# What is an Alko chassis?



## Spiritofherald (May 18, 2012)

Sorry if it's a numpty question, but exactly what is an Alko chassis I keep hearing about?


----------



## erneboy (Feb 8, 2007)

http://motorhomefacts.com/ftopicp-131033.html


----------



## tonka (Apr 24, 2006)

http://www.al-ko.co.uk/

If you don't ask you don't learn...


----------



## Spiritofherald (May 18, 2012)

Thanks for the quick replies. Now I know


----------



## csmcqueen (May 12, 2010)

In the case of Peugeot, the boxer is available to motorhome manufactures either using their own flatbed chassis (elddis uses this one) or as a push me pull you (2 boxer cabs bolted together for easier delivery) they then split the cabs and add on their own chassis, normally one made by alko.

Its lighter and closer to the ground giving the motorhome a lower centre of gravity and makes it easier to get in/out and also less height. Me i have no preference as my Autoquest has a Peugeot flatbed chassis and it doesn't cause any problems.

Maybe there is more to it than I have stated but tbh I'm not sure I really care :lol:

http://www.al-ko.co.uk/pages/amc-motorhome-chassis.html


----------



## csmcqueen (May 12, 2010)

oops too slow,  :lol:


----------



## commuter (Jul 13, 2011)

how would you know if you have one? and what benefit is there over other chassis?


----------



## rosalan (Aug 24, 2009)

■ ■ ■ ■

* _The tasks_:
1 – In the records, from the beginning through the line with "click(x=192, y=415)", change "blue" to "gray" and write those lines out again with nothing else altered and the pictures left out.
2 – Write the next part of the forum thread about the Alko chassis, picking up right after its final line.

■ ■ ■ ■

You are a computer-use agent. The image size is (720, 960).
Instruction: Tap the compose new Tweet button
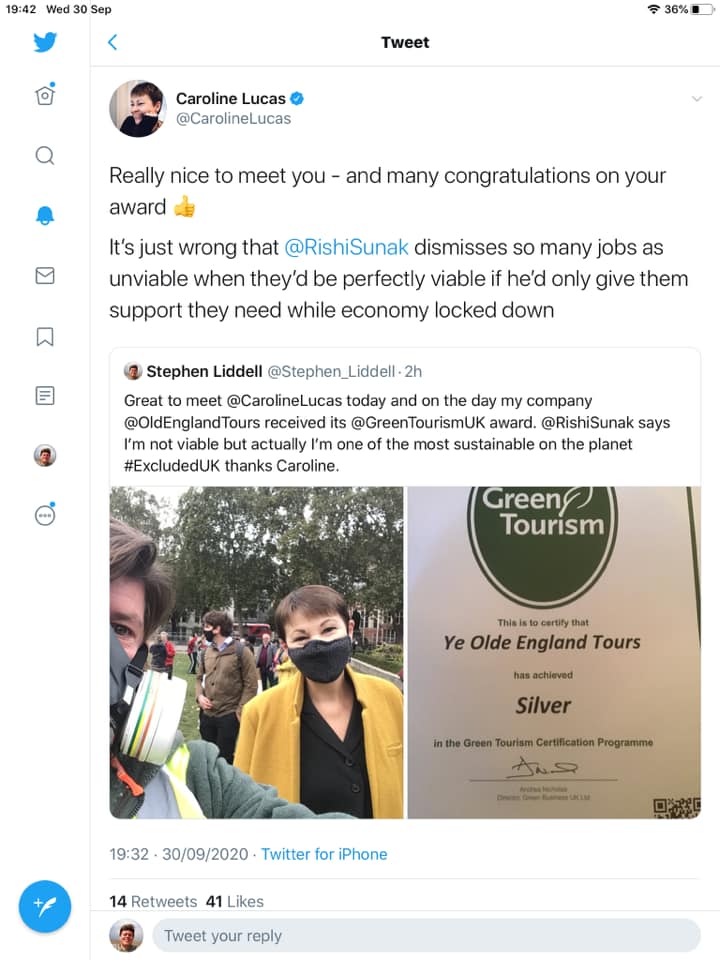(x=45, y=906)
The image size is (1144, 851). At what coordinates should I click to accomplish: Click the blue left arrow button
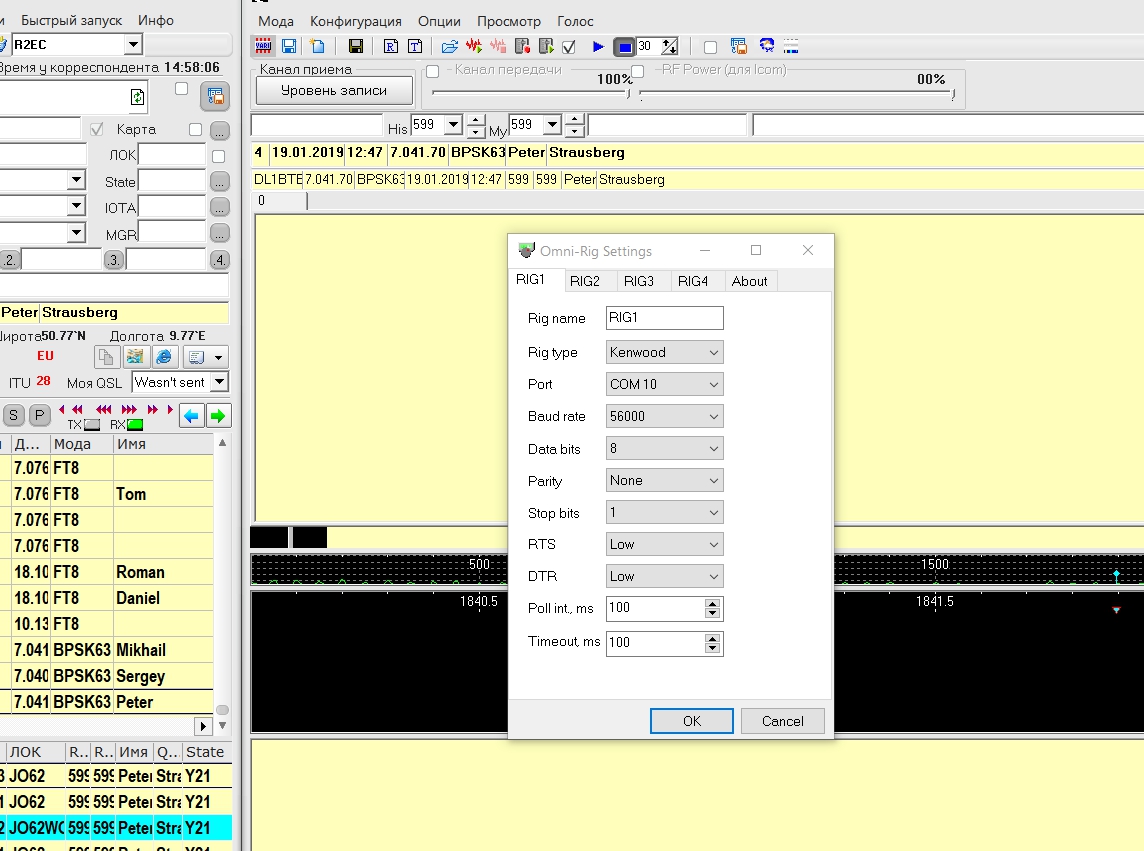click(x=192, y=415)
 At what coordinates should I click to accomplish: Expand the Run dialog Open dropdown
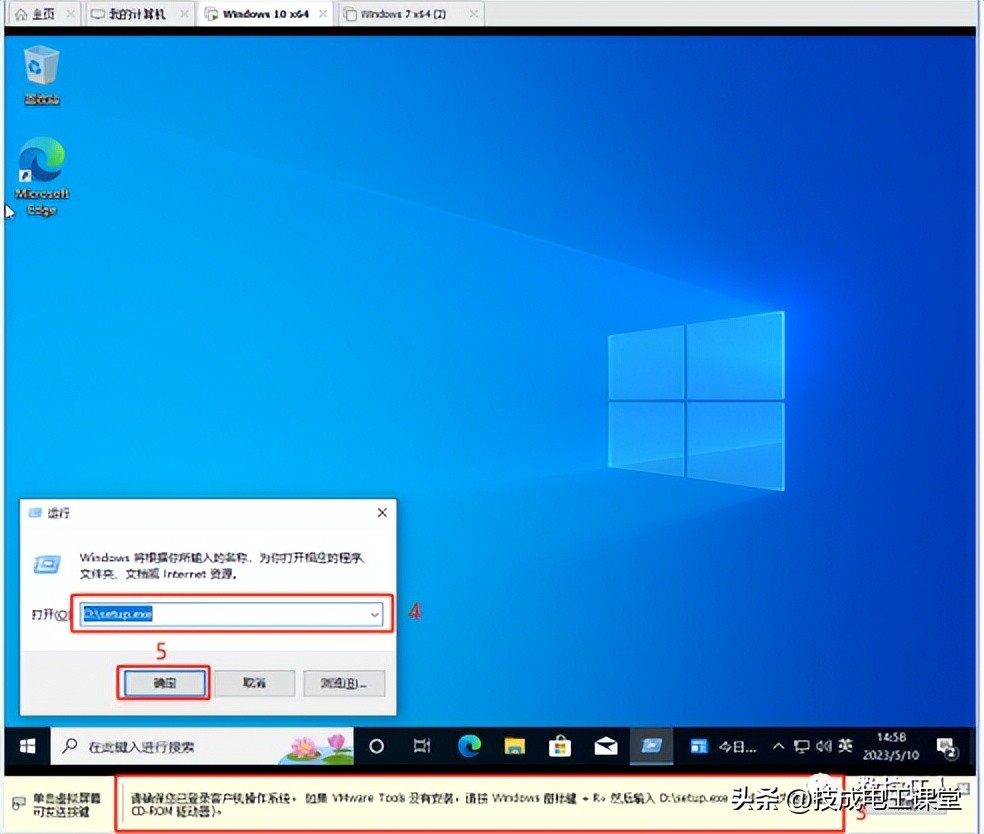pos(375,614)

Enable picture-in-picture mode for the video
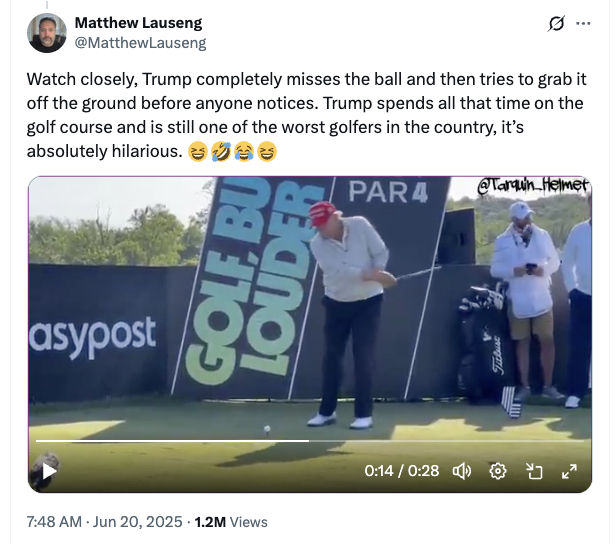pyautogui.click(x=534, y=471)

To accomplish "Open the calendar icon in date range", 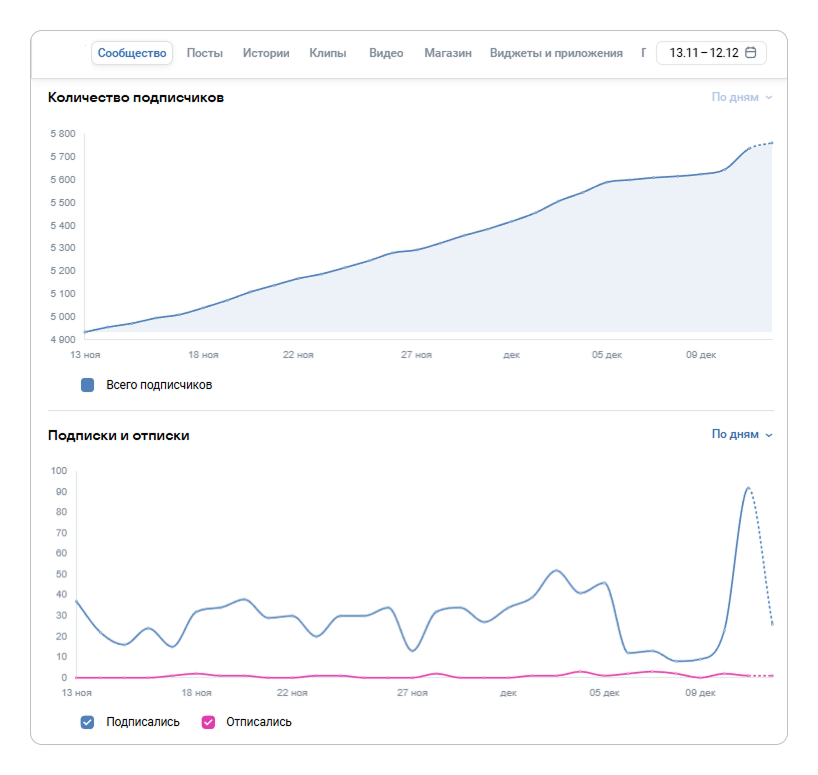I will point(751,53).
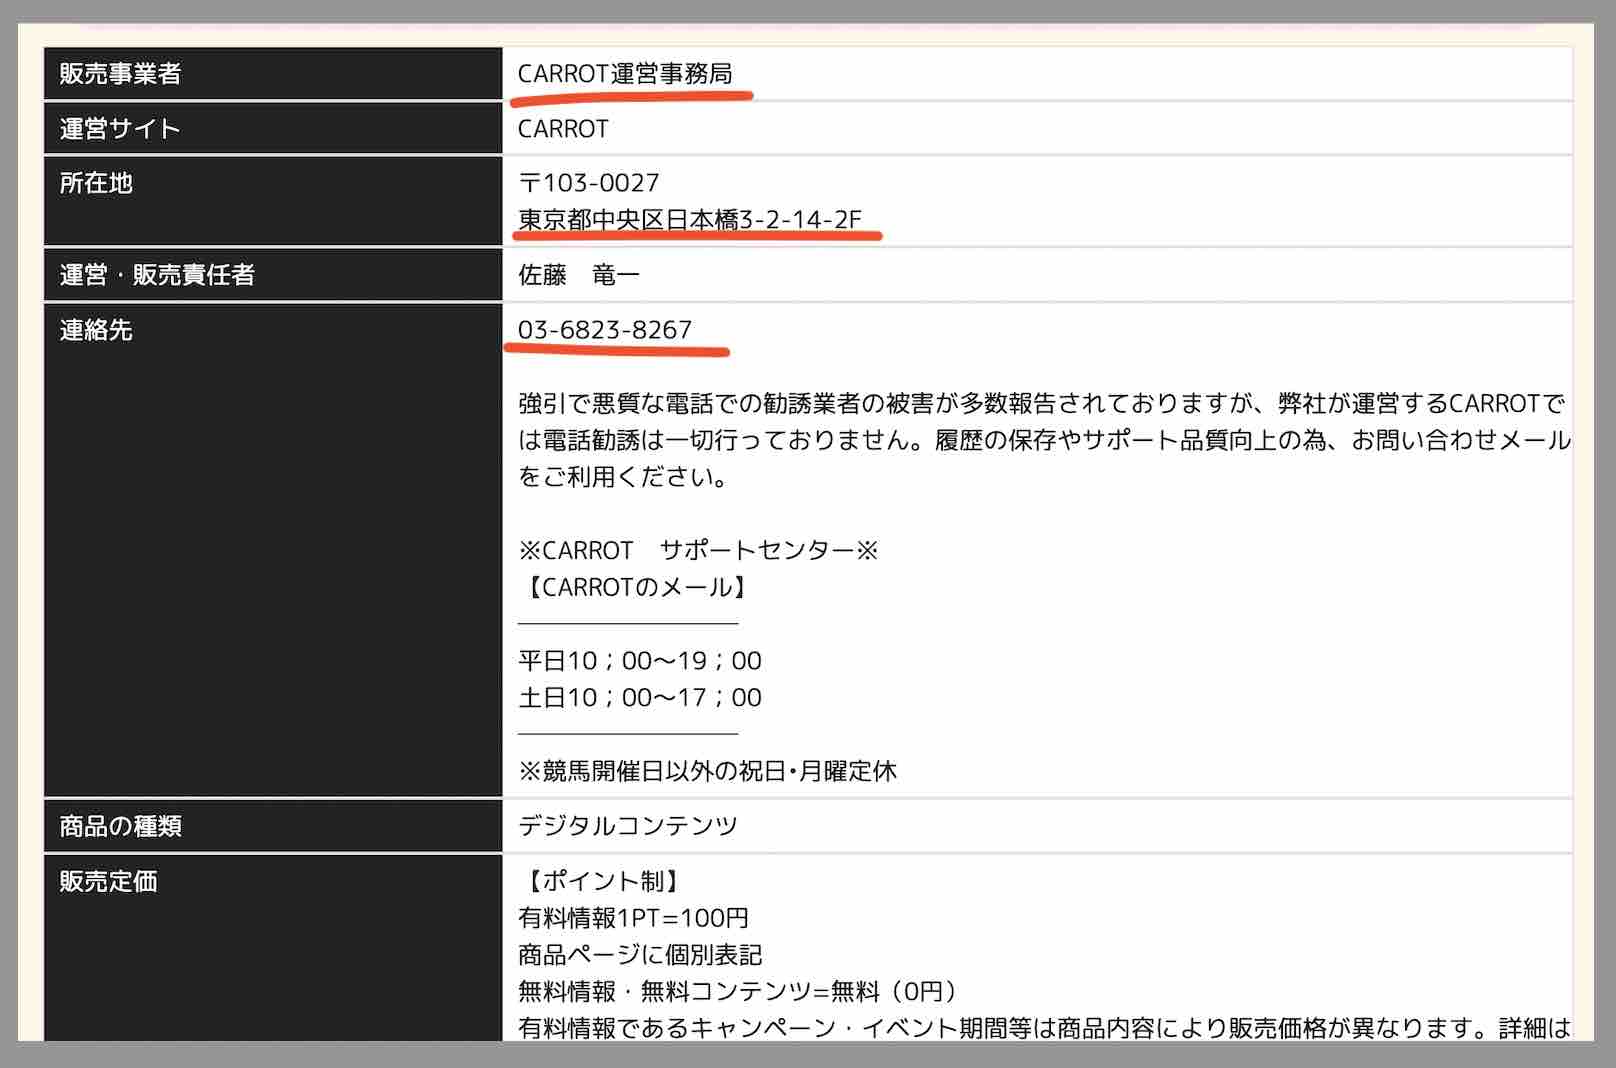Click the 所在地 row header

[95, 183]
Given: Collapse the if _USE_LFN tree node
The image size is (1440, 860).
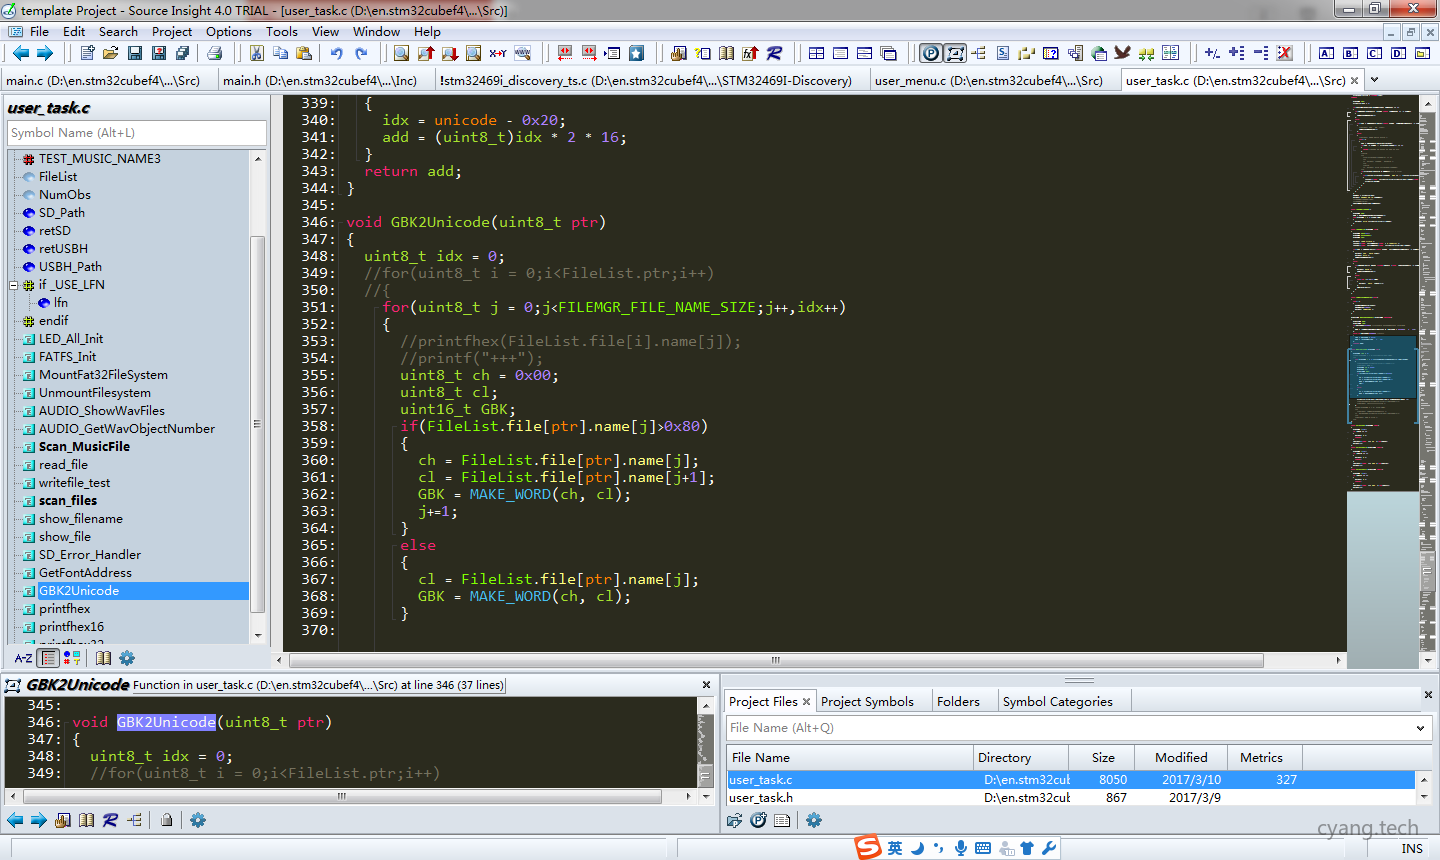Looking at the screenshot, I should (14, 285).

■ ■ ■ ■

* _Answers for the exercise_:
1 –
You are a computer-use agent. The image size is (720, 960).
Instruction: Tap the compose new Tweet button
(x=45, y=906)
The image size is (1144, 851). At what coordinates should I click to accomplish: Click the gray left arrow button
click(x=192, y=415)

2 –
A 'push-me pull-you' van http://www.commercialmotor.com/big-lorry-blog/push-me-pull-you-from-al-ko-bi#.UUMZORwqyzY

Alan


----------



## csmcqueen (May 12, 2010)

rosalan said:


> A 'push-me pull-you' van http://www.commercialmotor.com/big-lorry-blog/push-me-pull-you-from-al-ko-bi#.UUMZORwqyzY
> 
> Alan


I was looking for that image but couldn't find it, I want to just add a small body between the cabs and drive it around like this :lol:


----------



## rayc (Jun 3, 2008)

rosalan said:


> A 'push-me pull-you' van http://www.commercialmotor.com/big-lorry-blog/push-me-pull-you-from-al-ko-bi#.UUMZORwqyzY
> 
> Alan


When it was on show at the NEC the Fiat staff were a little unimpressed to be greeted by "that should sort out the reverse judder" from people who walked by.


----------



## Techno100 (May 8, 2010)

commuter said:


> how would you know if you have one? and what benefit is there over other chassis?


You will have an alko weight plate 
Strong long lasting galvanised steel, ideal for Motorhome conversions


----------



## trevorf (May 16, 2005)

> how would you know if you have one? and what benefit is there over other chassis?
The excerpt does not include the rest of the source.